PROBLEM TO WORK ON:
Reproduce the entries in the stretch from the line containing "Click San Marino's" through the line containing "click(x=90, y=693)", with "dropdown" changed to "drop-down list" and nothing else altered.
____________________
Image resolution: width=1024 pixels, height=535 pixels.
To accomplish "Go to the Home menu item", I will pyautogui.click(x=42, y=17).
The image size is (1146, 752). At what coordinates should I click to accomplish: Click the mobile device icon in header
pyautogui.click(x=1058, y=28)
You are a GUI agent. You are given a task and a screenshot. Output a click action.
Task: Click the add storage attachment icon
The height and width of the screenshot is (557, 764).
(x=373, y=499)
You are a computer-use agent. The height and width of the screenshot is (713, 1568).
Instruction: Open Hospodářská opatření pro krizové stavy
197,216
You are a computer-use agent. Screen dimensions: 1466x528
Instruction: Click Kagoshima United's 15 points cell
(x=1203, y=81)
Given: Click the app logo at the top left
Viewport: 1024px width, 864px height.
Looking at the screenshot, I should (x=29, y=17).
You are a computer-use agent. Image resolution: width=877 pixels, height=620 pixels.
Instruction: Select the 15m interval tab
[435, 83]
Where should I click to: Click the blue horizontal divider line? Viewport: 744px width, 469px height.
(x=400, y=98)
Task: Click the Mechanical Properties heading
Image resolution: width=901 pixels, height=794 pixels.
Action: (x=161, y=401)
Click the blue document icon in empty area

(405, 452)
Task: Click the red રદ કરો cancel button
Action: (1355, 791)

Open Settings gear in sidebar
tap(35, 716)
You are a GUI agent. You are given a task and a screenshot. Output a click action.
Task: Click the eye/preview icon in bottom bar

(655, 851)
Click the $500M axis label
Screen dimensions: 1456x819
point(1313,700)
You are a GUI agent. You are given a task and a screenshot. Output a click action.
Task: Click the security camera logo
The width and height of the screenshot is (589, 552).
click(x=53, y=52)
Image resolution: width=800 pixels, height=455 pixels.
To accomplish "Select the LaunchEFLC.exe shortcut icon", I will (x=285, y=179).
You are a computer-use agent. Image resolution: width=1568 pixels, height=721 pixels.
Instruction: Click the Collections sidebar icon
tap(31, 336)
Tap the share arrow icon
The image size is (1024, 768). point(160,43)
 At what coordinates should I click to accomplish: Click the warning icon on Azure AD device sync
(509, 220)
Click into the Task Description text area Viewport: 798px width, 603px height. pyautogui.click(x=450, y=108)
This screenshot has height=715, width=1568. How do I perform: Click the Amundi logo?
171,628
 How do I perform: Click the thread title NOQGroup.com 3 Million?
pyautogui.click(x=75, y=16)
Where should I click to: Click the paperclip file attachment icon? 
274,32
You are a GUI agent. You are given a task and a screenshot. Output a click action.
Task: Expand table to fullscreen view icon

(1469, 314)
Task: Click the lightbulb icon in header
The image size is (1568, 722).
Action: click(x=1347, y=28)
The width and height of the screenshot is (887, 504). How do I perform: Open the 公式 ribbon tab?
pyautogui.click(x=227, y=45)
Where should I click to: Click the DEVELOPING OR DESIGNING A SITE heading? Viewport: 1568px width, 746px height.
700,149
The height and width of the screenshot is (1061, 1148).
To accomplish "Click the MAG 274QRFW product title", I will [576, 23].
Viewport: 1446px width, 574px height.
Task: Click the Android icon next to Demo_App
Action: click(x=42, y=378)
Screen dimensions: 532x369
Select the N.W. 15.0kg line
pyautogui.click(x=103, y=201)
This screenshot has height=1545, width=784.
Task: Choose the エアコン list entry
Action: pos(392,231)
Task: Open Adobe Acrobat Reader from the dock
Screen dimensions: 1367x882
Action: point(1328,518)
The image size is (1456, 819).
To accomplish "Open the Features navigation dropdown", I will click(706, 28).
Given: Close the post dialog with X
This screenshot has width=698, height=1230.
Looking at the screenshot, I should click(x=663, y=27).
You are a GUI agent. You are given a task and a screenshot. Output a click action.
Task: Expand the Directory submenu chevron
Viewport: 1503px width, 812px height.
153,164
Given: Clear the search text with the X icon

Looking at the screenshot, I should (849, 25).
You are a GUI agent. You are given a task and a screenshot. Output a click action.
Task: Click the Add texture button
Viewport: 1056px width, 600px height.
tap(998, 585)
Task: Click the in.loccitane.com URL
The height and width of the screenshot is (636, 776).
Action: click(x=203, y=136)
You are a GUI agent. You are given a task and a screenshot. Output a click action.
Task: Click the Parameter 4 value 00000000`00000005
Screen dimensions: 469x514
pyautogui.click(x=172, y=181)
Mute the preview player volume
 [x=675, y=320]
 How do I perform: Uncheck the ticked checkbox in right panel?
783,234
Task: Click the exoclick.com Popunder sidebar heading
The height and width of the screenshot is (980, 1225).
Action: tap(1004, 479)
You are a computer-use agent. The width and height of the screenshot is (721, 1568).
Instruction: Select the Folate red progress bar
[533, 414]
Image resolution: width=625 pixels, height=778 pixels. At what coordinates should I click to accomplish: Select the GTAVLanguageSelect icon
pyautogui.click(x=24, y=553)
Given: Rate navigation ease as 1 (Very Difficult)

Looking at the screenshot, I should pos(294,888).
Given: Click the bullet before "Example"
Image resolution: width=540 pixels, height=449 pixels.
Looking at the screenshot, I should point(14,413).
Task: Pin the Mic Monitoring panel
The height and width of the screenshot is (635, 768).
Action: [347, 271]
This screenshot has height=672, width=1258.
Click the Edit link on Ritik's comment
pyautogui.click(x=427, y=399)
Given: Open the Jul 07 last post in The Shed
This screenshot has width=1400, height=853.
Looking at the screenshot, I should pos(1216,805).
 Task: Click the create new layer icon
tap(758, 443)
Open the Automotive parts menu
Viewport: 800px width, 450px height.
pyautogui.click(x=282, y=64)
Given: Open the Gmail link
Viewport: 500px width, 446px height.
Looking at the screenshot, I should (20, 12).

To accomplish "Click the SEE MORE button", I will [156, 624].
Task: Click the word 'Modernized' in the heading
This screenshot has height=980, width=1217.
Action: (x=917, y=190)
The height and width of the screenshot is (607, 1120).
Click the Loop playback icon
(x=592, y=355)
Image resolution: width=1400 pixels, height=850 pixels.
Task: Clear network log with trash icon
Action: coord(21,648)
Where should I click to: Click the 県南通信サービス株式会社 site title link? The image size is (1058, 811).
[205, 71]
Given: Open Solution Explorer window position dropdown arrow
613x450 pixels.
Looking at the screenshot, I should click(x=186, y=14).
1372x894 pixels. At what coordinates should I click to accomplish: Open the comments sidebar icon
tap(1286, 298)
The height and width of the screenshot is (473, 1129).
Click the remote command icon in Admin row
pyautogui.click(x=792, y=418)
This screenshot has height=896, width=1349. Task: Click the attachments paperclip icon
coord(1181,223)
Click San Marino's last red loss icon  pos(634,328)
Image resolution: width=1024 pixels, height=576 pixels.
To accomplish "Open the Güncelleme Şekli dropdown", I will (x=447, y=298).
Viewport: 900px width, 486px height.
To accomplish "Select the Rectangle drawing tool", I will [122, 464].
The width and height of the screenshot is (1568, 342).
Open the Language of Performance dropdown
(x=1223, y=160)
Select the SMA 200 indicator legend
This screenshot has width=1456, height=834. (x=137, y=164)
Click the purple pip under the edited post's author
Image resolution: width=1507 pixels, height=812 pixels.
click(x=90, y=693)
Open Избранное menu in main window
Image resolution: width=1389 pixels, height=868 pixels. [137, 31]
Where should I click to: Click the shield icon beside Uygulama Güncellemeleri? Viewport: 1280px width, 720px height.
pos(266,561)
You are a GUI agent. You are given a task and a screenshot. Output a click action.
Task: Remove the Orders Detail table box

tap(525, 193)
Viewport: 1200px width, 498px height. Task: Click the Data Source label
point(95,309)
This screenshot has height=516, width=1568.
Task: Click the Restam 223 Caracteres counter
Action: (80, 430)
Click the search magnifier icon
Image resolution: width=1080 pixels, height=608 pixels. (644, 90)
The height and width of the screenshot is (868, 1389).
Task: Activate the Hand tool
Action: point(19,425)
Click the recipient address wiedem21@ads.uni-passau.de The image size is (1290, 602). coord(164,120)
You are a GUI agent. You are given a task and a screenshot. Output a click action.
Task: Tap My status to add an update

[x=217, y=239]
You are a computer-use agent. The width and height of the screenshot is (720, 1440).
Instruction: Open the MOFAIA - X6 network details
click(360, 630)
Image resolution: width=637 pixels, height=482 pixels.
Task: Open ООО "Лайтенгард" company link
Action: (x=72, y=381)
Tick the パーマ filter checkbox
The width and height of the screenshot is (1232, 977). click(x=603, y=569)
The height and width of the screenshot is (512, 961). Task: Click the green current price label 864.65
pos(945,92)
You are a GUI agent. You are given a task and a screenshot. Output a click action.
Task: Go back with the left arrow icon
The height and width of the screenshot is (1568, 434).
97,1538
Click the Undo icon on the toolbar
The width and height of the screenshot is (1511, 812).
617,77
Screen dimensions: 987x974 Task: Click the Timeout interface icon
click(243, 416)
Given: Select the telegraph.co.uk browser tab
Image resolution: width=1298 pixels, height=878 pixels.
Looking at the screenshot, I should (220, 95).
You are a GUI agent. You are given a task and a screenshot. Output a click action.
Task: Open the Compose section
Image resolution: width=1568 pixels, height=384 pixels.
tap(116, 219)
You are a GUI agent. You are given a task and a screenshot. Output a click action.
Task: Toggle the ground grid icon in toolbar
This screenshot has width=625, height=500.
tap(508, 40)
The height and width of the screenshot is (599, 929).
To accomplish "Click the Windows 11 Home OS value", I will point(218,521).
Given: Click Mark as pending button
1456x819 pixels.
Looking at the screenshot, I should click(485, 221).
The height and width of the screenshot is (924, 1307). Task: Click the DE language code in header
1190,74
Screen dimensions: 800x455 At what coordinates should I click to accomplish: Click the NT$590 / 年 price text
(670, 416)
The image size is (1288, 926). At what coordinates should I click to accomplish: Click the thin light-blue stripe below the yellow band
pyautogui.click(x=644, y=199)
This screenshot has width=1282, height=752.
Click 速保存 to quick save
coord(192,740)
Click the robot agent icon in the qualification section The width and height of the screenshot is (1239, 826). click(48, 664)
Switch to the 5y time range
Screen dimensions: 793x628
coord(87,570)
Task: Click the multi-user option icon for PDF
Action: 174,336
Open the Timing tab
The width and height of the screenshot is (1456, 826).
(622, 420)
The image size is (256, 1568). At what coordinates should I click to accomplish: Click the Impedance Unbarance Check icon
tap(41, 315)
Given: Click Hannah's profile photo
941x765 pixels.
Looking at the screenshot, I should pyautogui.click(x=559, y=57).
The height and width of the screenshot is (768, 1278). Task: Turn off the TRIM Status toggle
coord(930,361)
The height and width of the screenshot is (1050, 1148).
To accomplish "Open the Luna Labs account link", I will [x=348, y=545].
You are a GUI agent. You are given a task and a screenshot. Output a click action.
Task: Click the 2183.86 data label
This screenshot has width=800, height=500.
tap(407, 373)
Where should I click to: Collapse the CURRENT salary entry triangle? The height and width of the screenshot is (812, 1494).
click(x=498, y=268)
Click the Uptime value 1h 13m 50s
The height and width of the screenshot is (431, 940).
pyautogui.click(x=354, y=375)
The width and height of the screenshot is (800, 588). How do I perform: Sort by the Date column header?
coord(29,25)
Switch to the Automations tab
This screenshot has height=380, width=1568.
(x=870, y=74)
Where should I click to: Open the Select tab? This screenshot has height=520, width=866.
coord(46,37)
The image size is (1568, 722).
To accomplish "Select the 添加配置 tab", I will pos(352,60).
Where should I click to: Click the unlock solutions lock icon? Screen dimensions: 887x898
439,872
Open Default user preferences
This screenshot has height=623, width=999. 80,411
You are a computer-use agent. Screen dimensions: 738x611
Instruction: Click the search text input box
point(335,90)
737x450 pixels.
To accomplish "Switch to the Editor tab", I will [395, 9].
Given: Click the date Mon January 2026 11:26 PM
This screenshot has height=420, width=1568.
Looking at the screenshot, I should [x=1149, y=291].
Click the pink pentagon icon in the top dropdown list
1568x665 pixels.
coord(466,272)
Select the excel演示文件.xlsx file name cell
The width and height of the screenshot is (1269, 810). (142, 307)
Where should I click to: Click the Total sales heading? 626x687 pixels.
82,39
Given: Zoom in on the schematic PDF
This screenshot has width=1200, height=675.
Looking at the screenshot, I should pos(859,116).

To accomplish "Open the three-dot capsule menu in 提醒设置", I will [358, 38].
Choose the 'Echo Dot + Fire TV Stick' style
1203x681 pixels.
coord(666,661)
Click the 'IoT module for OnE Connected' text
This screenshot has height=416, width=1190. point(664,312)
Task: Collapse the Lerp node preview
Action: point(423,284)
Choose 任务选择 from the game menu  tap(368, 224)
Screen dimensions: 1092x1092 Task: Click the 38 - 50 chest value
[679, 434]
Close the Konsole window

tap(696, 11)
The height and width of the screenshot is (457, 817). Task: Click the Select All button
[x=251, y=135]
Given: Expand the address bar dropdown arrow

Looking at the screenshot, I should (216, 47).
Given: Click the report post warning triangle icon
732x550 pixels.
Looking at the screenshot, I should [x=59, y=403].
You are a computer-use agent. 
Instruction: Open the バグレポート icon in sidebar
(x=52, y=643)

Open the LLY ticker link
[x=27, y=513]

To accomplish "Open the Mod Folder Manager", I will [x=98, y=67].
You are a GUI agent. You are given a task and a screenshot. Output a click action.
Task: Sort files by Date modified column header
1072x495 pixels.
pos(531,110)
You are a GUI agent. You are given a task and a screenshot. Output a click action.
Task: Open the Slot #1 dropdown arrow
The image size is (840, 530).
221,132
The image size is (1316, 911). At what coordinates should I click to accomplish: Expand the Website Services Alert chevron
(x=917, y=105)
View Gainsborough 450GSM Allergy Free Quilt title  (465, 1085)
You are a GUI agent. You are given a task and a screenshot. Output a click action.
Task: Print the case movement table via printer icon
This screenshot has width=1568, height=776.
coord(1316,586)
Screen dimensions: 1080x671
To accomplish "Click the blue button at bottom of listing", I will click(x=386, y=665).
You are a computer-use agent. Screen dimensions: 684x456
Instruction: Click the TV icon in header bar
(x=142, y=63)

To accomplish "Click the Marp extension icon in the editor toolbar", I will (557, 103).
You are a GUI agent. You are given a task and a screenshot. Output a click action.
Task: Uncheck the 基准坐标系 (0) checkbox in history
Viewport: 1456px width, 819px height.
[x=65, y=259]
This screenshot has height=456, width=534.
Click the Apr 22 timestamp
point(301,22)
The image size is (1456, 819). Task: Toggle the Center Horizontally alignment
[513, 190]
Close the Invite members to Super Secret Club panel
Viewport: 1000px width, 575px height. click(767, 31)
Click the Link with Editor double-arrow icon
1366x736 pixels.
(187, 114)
____________________
EXERCISE RESULT:
Click San Marino's last red loss icon  pos(634,328)
Image resolution: width=1024 pixels, height=576 pixels.
To accomplish "Open the Güncelleme Şekli drop-down list", I will (x=447, y=298).
Viewport: 900px width, 486px height.
To accomplish "Select the Rectangle drawing tool", I will [122, 464].
The width and height of the screenshot is (1568, 342).
Open the Language of Performance drop-down list
(x=1223, y=160)
Select the SMA 200 indicator legend
This screenshot has width=1456, height=834. (x=137, y=164)
Click the purple pip under the edited post's author
Image resolution: width=1507 pixels, height=812 pixels.
click(x=90, y=693)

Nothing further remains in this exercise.